* [Task objective] Output every entry exactly as written.

Segment Open

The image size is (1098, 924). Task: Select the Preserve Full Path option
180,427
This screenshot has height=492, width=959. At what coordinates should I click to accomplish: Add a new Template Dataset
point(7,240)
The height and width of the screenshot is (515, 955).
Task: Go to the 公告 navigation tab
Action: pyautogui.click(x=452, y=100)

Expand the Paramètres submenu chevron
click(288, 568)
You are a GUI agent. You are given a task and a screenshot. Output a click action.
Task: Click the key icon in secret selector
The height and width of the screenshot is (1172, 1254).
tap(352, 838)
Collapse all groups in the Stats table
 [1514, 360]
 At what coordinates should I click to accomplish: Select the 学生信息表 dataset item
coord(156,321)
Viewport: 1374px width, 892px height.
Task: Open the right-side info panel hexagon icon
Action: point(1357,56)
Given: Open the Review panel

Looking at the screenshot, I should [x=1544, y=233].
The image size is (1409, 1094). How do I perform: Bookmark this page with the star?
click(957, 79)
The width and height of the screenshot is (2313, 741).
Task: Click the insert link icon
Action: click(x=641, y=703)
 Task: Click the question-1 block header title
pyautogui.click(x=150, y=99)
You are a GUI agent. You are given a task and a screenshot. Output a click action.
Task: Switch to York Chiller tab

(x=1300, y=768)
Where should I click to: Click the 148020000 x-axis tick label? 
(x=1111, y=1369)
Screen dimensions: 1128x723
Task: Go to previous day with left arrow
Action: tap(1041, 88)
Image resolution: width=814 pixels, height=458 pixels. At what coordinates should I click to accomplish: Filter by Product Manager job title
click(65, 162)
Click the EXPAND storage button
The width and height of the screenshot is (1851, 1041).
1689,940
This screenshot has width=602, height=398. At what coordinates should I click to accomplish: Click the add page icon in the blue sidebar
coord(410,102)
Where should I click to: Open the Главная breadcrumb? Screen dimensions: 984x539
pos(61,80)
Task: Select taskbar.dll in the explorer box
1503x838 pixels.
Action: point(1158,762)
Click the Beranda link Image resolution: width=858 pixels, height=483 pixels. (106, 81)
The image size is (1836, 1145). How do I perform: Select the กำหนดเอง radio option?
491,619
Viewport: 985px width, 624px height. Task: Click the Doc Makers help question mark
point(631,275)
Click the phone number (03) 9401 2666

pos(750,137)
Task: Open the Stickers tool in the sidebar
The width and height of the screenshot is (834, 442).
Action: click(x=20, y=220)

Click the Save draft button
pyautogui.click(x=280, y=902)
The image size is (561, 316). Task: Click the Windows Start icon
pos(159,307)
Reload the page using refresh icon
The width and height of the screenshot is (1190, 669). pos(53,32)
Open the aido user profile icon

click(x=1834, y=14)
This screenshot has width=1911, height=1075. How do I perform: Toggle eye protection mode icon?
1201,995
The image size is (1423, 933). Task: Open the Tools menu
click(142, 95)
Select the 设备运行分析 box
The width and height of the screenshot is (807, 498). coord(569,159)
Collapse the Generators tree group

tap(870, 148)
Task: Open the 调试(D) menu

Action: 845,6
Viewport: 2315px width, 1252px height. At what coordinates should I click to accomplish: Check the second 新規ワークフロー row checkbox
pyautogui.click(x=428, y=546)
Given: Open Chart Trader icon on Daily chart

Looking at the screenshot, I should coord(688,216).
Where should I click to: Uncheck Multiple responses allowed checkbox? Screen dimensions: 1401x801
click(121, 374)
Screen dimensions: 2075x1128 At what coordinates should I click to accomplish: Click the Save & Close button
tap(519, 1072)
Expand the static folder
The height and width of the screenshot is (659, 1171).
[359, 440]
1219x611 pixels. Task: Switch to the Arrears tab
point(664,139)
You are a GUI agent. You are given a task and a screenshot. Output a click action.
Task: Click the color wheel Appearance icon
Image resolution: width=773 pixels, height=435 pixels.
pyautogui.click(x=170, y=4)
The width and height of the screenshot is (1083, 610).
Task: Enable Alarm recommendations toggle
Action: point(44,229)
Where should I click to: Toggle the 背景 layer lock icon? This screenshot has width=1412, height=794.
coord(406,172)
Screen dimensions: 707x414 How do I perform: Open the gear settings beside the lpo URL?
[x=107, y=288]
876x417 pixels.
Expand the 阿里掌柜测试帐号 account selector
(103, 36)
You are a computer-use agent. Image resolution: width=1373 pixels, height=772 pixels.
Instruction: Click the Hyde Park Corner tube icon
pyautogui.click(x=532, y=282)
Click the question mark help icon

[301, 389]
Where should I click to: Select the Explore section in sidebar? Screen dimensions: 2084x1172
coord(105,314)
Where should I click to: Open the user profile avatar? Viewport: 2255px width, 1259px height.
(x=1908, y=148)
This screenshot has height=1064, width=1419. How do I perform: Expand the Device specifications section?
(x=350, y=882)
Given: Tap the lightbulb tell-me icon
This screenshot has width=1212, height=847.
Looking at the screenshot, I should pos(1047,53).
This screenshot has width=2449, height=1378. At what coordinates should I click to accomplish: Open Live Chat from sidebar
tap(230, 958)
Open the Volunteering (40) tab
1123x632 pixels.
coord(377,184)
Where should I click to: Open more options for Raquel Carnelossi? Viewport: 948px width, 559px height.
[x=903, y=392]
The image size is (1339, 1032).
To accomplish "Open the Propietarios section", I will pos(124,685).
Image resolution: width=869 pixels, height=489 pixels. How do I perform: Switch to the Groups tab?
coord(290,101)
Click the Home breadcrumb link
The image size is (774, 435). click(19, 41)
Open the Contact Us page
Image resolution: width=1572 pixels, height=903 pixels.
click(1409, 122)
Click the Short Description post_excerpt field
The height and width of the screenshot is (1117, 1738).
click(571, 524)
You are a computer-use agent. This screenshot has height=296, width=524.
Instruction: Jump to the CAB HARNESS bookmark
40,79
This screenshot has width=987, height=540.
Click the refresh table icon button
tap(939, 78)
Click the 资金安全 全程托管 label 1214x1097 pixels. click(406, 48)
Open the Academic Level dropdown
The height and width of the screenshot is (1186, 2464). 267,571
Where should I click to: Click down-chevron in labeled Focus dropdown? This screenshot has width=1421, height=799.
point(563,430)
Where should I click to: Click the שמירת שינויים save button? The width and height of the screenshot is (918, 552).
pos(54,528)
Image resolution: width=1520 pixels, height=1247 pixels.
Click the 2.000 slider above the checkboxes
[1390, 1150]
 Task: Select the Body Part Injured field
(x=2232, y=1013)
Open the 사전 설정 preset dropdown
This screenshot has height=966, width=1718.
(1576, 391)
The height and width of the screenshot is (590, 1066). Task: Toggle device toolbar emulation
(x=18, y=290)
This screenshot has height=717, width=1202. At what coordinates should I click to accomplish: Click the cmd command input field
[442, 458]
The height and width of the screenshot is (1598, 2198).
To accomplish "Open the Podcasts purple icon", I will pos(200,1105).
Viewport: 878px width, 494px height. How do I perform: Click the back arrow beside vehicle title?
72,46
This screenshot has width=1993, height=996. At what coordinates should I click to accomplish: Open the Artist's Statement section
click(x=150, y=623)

Segment Closed

* [Answer section]
The image size is (1098, 924). Task: Select the Preserve Full Path option
180,427
This screenshot has height=492, width=959. At what coordinates should I click to accomplish: Add a new Template Dataset
point(7,240)
The height and width of the screenshot is (515, 955).
Task: Go to the 公告 navigation tab
Action: pyautogui.click(x=452, y=100)

Expand the Paramètres submenu chevron
click(288, 568)
You are a GUI agent. You are given a task and a screenshot. Output a click action.
Task: Click the key icon in secret selector
The height and width of the screenshot is (1172, 1254).
tap(352, 838)
Collapse all groups in the Stats table
 [1514, 360]
 At what coordinates should I click to accomplish: Select the 学生信息表 dataset item
coord(156,321)
Viewport: 1374px width, 892px height.
Task: Open the right-side info panel hexagon icon
Action: point(1357,56)
Given: Open the Review panel

Looking at the screenshot, I should [x=1544, y=233].
The image size is (1409, 1094). How do I perform: Bookmark this page with the star?
click(957, 79)
The width and height of the screenshot is (2313, 741).
Task: Click the insert link icon
Action: click(x=641, y=703)
 Task: Click the question-1 block header title
pyautogui.click(x=150, y=99)
You are a GUI agent. You are given a task and a screenshot. Output a click action.
Task: Switch to York Chiller tab

(x=1300, y=768)
Where should I click to: Click the 148020000 x-axis tick label? 
(x=1111, y=1369)
Screen dimensions: 1128x723
Task: Go to previous day with left arrow
Action: tap(1041, 88)
Image resolution: width=814 pixels, height=458 pixels. At what coordinates should I click to accomplish: Filter by Product Manager job title
click(65, 162)
Click the EXPAND storage button
The width and height of the screenshot is (1851, 1041).
1689,940
This screenshot has width=602, height=398. At what coordinates should I click to accomplish: Click the add page icon in the blue sidebar
coord(410,102)
Where should I click to: Open the Главная breadcrumb? Screen dimensions: 984x539
pos(61,80)
Task: Select taskbar.dll in the explorer box
1503x838 pixels.
Action: point(1158,762)
Click the Beranda link Image resolution: width=858 pixels, height=483 pixels. (106, 81)
The image size is (1836, 1145). How do I perform: Select the กำหนดเอง radio option?
491,619
Viewport: 985px width, 624px height. Task: Click the Doc Makers help question mark
point(631,275)
Click the phone number (03) 9401 2666

pos(750,137)
Task: Open the Stickers tool in the sidebar
The width and height of the screenshot is (834, 442).
Action: click(x=20, y=220)

Click the Save draft button
pyautogui.click(x=280, y=902)
The image size is (561, 316). Task: Click the Windows Start icon
pos(159,307)
Reload the page using refresh icon
The width and height of the screenshot is (1190, 669). pos(53,32)
Open the aido user profile icon

click(x=1834, y=14)
This screenshot has width=1911, height=1075. How do I perform: Toggle eye protection mode icon?
1201,995
The image size is (1423, 933). Task: Open the Tools menu
click(142, 95)
Select the 设备运行分析 box
The width and height of the screenshot is (807, 498). coord(569,159)
Collapse the Generators tree group

tap(870, 148)
Task: Open the 调试(D) menu

Action: 845,6
Viewport: 2315px width, 1252px height. At what coordinates should I click to accomplish: Check the second 新規ワークフロー row checkbox
pyautogui.click(x=428, y=546)
Given: Open Chart Trader icon on Daily chart

Looking at the screenshot, I should coord(688,216).
Where should I click to: Uncheck Multiple responses allowed checkbox? Screen dimensions: 1401x801
click(121, 374)
Screen dimensions: 2075x1128 At what coordinates should I click to accomplish: Click the Save & Close button
tap(519, 1072)
Expand the static folder
The height and width of the screenshot is (659, 1171).
[359, 440]
1219x611 pixels. Task: Switch to the Arrears tab
point(664,139)
You are a GUI agent. You are given a task and a screenshot. Output a click action.
Task: Click the color wheel Appearance icon
Image resolution: width=773 pixels, height=435 pixels.
pyautogui.click(x=170, y=4)
The width and height of the screenshot is (1083, 610).
Task: Enable Alarm recommendations toggle
Action: point(44,229)
Where should I click to: Toggle the 背景 layer lock icon? This screenshot has width=1412, height=794.
coord(406,172)
Screen dimensions: 707x414 How do I perform: Open the gear settings beside the lpo URL?
[x=107, y=288]
876x417 pixels.
Expand the 阿里掌柜测试帐号 account selector
(103, 36)
You are a computer-use agent. Image resolution: width=1373 pixels, height=772 pixels.
Instruction: Click the Hyde Park Corner tube icon
pyautogui.click(x=532, y=282)
Click the question mark help icon

[301, 389]
Where should I click to: Select the Explore section in sidebar? Screen dimensions: 2084x1172
coord(105,314)
Where should I click to: Open the user profile avatar? Viewport: 2255px width, 1259px height.
(x=1908, y=148)
This screenshot has height=1064, width=1419. How do I perform: Expand the Device specifications section?
(x=350, y=882)
Given: Tap the lightbulb tell-me icon
This screenshot has width=1212, height=847.
Looking at the screenshot, I should pos(1047,53).
This screenshot has width=2449, height=1378. At what coordinates should I click to accomplish: Open Live Chat from sidebar
tap(230, 958)
Open the Volunteering (40) tab
1123x632 pixels.
coord(377,184)
Where should I click to: Open more options for Raquel Carnelossi? Viewport: 948px width, 559px height.
[x=903, y=392]
The image size is (1339, 1032).
To accomplish "Open the Propietarios section", I will pos(124,685).
Image resolution: width=869 pixels, height=489 pixels. How do I perform: Switch to the Groups tab?
coord(290,101)
Click the Home breadcrumb link
The image size is (774, 435). click(19, 41)
Open the Contact Us page
Image resolution: width=1572 pixels, height=903 pixels.
click(1409, 122)
Click the Short Description post_excerpt field
The height and width of the screenshot is (1117, 1738).
click(571, 524)
You are a computer-use agent. This screenshot has height=296, width=524.
Instruction: Jump to the CAB HARNESS bookmark
40,79
This screenshot has width=987, height=540.
Click the refresh table icon button
tap(939, 78)
Click the 资金安全 全程托管 label 1214x1097 pixels. click(406, 48)
Open the Academic Level dropdown
The height and width of the screenshot is (1186, 2464). 267,571
Where should I click to: Click down-chevron in labeled Focus dropdown? This screenshot has width=1421, height=799.
point(563,430)
Where should I click to: Click the שמירת שינויים save button? The width and height of the screenshot is (918, 552).
pos(54,528)
Image resolution: width=1520 pixels, height=1247 pixels.
Click the 2.000 slider above the checkboxes
[1390, 1150]
 Task: Select the Body Part Injured field
(x=2232, y=1013)
Open the 사전 설정 preset dropdown
This screenshot has height=966, width=1718.
(1576, 391)
The height and width of the screenshot is (590, 1066). Task: Toggle device toolbar emulation
(x=18, y=290)
This screenshot has height=717, width=1202. At what coordinates should I click to accomplish: Click the cmd command input field
[442, 458]
The height and width of the screenshot is (1598, 2198).
To accomplish "Open the Podcasts purple icon", I will pos(200,1105).
Viewport: 878px width, 494px height. How do I perform: Click the back arrow beside vehicle title?
72,46
This screenshot has width=1993, height=996. At what coordinates should I click to accomplish: Open the Artist's Statement section
click(x=150, y=623)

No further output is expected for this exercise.